Almost every year a parent finds something wrong with a lesson, a book, an assignment or a grade. When I first started teaching, I thought it only happened to me. I couldn’t understand since I was trying so hard to do a good job for all my students.

Parents want the best for their kids. They want fairness.  Most parents only want to know why a teacher is doing what he or she is doing.  They may want to know how to help a student at home. I enjoy talking to parents. Very few of the parents are unreasonable in retrospect. Very few parents want me to bend the rules.  Early on to make sure I was knowledgeable in my decisions, I decided to continue my education in designing curriculum, researching pedagogy, and listening to and reading information from experts.
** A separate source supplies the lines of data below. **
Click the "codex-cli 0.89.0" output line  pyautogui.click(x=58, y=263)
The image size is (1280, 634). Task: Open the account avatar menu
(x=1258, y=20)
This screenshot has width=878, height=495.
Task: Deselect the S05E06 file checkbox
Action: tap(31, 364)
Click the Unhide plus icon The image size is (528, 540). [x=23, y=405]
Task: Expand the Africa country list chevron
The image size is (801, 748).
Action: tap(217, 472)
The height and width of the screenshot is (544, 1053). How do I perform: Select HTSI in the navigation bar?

In every job, I am sure there are times when a person questions his or her decisions. This is when trust is important. Trust in experience. Trust in education. Trust in intuition. Trust in talent.  I then decide to follow the Aesop story of The Donkey, Man and the Child.

 

A man and his son were once going with their donkey to market. As they were walking along by his side a countryman passed them and said, “You fools, what is a donkey for but to ride upon?” So the man put the boy on the donkey, and they went on their way.

But soon they passed a group of men, one of whom said, “See that lazy youngster, he lets his father walk while he rides.”

So the man ordered his boy to get off, and got on himself. But they hadn’t gone far when they passed two women, one of whom said to the other, “Shame on that lazy lout to let his poor little son trudge along.”

Well, the man didn’t know what to do, but at last he took his boy up before him on the donkey. By this time they had come to the town, and the passersby began to jeer and point at them. The man stopped and asked what they were scoffing at.

The men said, “Aren’t you ashamed of yourself for overloading that poor donkey of yours — you and your hulking son?”

The man and boy got off and tried to think what to do. They thought and they thought, until at last they cut down a pole, tied the donkey’s feet to it, and raised the pole and the donkey to their shoulders. They went along amid the laughter of all who met them until they came to a bridge, when the donkey, getting one of his feet loose, kicked out and caused the boy to drop his end of the pole. In the struggle the donkey fell over the bridge, and his forefeet being tied together, he was drowned.

Try to please everyone, and you will please no one.